- Work instruction
Only the number is wanted: how many lines of the data contain "chevron"?

_____

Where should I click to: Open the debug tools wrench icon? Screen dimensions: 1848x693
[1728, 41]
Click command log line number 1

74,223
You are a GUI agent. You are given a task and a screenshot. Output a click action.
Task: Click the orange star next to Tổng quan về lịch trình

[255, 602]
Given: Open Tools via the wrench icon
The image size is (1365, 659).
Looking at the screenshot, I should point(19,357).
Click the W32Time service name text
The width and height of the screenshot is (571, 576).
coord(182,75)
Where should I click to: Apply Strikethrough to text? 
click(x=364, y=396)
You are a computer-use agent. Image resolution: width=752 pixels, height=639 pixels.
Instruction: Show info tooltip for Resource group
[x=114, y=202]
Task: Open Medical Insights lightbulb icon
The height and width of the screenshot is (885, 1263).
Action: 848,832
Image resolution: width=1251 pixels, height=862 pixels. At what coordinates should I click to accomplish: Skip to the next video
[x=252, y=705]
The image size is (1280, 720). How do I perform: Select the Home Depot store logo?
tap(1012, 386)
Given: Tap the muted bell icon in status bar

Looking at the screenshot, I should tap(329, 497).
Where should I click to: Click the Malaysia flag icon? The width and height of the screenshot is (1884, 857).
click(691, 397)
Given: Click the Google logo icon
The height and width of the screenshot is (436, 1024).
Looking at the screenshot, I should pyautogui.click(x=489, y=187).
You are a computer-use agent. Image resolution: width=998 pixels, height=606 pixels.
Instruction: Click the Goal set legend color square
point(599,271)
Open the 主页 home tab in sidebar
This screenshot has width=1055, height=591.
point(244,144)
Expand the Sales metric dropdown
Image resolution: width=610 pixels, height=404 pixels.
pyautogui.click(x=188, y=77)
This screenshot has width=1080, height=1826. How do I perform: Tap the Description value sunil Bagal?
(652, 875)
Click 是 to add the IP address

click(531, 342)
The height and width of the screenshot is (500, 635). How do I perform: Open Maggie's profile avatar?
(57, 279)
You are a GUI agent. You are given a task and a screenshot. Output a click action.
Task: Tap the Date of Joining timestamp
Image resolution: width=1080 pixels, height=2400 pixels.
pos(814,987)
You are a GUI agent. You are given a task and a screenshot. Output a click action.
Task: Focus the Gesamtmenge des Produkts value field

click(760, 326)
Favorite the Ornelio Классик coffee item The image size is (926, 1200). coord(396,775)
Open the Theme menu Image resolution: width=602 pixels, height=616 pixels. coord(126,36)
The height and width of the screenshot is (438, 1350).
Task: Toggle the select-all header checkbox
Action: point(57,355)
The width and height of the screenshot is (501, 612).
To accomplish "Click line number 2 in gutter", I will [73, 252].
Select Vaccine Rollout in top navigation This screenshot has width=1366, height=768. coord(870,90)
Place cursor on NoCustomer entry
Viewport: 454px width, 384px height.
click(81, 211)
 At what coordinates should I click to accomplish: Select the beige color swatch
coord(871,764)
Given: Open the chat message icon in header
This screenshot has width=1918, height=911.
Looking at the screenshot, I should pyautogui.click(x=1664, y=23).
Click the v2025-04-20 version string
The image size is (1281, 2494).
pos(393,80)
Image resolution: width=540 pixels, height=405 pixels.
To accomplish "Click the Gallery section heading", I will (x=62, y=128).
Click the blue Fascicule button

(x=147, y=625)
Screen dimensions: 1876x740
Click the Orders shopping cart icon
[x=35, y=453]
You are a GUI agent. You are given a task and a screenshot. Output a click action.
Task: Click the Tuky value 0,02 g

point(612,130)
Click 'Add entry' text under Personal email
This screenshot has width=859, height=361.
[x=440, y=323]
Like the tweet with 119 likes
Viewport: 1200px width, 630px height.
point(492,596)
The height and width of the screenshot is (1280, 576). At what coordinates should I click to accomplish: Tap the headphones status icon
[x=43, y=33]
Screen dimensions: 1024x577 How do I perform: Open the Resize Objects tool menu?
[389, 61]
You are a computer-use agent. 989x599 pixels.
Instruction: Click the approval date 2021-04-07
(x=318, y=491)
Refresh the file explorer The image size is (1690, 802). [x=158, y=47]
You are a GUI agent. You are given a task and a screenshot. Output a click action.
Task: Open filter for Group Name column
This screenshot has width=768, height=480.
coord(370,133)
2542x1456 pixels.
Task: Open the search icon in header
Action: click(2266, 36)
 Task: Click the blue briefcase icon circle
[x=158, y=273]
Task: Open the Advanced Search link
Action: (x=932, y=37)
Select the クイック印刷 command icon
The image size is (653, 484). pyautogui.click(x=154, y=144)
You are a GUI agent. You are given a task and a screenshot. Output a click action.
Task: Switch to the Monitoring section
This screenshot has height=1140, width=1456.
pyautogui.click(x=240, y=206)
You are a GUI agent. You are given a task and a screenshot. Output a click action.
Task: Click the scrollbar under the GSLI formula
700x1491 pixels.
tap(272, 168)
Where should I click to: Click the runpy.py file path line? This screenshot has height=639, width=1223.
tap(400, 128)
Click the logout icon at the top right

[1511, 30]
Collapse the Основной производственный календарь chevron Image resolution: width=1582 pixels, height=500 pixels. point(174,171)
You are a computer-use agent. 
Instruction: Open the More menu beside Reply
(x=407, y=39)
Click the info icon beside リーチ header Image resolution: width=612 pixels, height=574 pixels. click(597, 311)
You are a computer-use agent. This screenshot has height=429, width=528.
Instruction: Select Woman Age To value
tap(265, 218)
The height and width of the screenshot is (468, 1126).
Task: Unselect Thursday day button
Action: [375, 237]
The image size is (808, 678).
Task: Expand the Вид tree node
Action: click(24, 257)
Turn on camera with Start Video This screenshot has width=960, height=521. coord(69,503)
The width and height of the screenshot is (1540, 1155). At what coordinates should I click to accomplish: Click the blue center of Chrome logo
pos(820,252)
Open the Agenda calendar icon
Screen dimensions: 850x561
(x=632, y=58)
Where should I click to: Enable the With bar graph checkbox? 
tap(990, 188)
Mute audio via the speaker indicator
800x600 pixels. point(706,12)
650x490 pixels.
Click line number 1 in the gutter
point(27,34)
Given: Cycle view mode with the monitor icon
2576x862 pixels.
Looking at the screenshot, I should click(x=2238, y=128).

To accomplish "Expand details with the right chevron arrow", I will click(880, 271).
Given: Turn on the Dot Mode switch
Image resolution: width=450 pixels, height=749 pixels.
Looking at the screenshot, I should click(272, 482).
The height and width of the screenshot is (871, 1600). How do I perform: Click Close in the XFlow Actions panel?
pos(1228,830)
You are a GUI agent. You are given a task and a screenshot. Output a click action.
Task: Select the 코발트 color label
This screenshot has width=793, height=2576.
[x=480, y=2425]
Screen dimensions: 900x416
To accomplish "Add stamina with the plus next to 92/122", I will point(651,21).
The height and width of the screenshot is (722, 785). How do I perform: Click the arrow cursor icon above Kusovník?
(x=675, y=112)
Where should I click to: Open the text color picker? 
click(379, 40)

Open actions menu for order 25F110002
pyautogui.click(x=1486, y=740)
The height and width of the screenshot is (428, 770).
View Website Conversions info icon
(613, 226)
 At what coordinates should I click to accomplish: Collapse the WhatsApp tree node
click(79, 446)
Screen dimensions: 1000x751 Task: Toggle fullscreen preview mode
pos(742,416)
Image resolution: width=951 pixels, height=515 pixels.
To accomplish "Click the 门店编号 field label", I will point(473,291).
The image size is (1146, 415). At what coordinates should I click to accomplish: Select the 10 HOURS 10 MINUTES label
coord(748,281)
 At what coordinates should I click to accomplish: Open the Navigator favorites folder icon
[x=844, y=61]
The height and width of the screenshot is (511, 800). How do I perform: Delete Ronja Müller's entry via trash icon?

_____

- Expected output
2